IIКупив человека, Авель Хоггей приказал содержать ребенка в особо устроенном помещении, где не было окон. Комнаты освещались только электричеством. Слуги и учитель Роберта должны были на все его вопросы отвечать, что его жизнь – именно такова, какой живут все другие люди. Специально для него были заказаны и отпечатаны книги того рода, из каких обычно познает человек жизнь и мир, с той лишь разницей, что в них совершенно не упоминалось о солнце.[4] Всем, кто говорил с мальчиком или по роду своих обязанностей вступал с ним в какое бы ни было общение, строго было запрещено Хоггеем употреблять это слово.
Роберт рос. Он был хил и задумчив. Когда ему исполнилось четырнадцать лет, Хоггей среди иных сложных забав, еще во многом не раскрытых данных, вспомнив о Роберте, решил, что можно, наконец, посмеяться. И он велел привести Роберта.
IIIХоггей сидел на блестящей, огромной террасе среди тех, кому мог довериться в этой запрещенной игре. То были люди с богатым, запертым на замок прошлым, с лицами, бесстрастно эмалированными развратом и скукой.

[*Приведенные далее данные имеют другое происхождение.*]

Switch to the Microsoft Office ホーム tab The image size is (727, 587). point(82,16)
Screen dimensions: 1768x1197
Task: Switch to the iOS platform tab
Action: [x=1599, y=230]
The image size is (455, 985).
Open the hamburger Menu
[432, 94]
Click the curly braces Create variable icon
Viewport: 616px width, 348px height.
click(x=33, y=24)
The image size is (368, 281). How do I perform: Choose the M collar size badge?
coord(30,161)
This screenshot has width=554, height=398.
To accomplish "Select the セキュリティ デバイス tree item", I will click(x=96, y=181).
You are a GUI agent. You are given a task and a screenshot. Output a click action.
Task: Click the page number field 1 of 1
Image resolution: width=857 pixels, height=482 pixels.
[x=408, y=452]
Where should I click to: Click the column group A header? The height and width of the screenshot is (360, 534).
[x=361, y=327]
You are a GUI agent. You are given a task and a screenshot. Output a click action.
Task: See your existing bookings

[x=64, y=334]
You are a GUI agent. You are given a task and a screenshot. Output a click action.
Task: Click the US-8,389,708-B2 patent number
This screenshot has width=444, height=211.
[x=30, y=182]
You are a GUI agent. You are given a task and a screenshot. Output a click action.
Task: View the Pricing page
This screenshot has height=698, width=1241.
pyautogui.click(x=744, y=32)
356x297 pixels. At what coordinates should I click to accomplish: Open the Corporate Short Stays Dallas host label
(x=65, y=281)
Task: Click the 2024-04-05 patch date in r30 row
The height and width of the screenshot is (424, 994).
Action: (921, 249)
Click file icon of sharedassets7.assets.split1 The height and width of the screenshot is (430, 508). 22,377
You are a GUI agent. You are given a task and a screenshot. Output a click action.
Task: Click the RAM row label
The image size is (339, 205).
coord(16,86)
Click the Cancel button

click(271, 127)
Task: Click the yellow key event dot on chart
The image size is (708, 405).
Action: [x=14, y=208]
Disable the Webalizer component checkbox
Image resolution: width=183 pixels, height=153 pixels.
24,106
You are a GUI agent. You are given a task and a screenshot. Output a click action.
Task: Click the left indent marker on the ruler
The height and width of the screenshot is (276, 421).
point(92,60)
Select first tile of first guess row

Кроме Фергюсона, здесь сидели и пили Харт – поставщик публичных домов Южной Америки, и Блюм – содержатель одиннадцати игорных домов.
Был полдень. В безоблачном небе стояло пламенным белым железом вечное Солнце. По саду, окруженному высокой стеной, бродил трогательный и прелестный свет. За садом сияли леса и снежные цепи отрогов Ахуан-Скапа.
Мальчик вошел с повязкой на глазах. Левую руку он бессознательно держал у сильно бьющегося сердца, а правая нервно шевелилась в кармане бархатной куртки. Его вел глухонемой негр, послушное животное в руках Хоггея. Немного погодя вышел Фергюсон.
– Что, доктор? – сказал Хоггей.
– Сердце в порядке, – ответил Фергюсон по-французски, – нервы истощены и вялы.
– Это и есть Монте-Кристо? – спросил Харт.
– Пари, – сказал Блюм, знавший, в чем дело.
– Ну? – протянул Хоггей.
– Пари, что он помешается с наступлением тьмы.
– Э, пустяки, – возразил Хоггей. – Я говорю, что придет проситься обратно с единственной верой в лампочку Эдисона.
– Есть. Сто миллионов.
– Ну, хорошо. – сказал Хоггей. – Что, Харт?
– Та же сумма на смерть, – сказал Харт. – Он умрет.
– Принимаю. Начнем. Фергюсон, говорите, что надо сказать.
Роберт Эльгрев не понял ни одной фразы. Он стоял и ждал, волнуясь безмерно. Его привели без объяснений, крепко завязав глаза, и он мог думать что угодно.
– Роберт, – сказал Фергюсон, придвигая мальчика за плечо к себе, – сейчас ты увидишь солнце – солнце, которое есть жизнь и свет мира. Сегодня последний день, как оно светит. Это утверждает наука. Тебе не говорили о солнце потому, что оно не было до сих пор в опасности, но так как сегодня последний день его света, жестоко было бы лишать тебя этого зрелища. Не рви платок, я сниму сам. Смотри.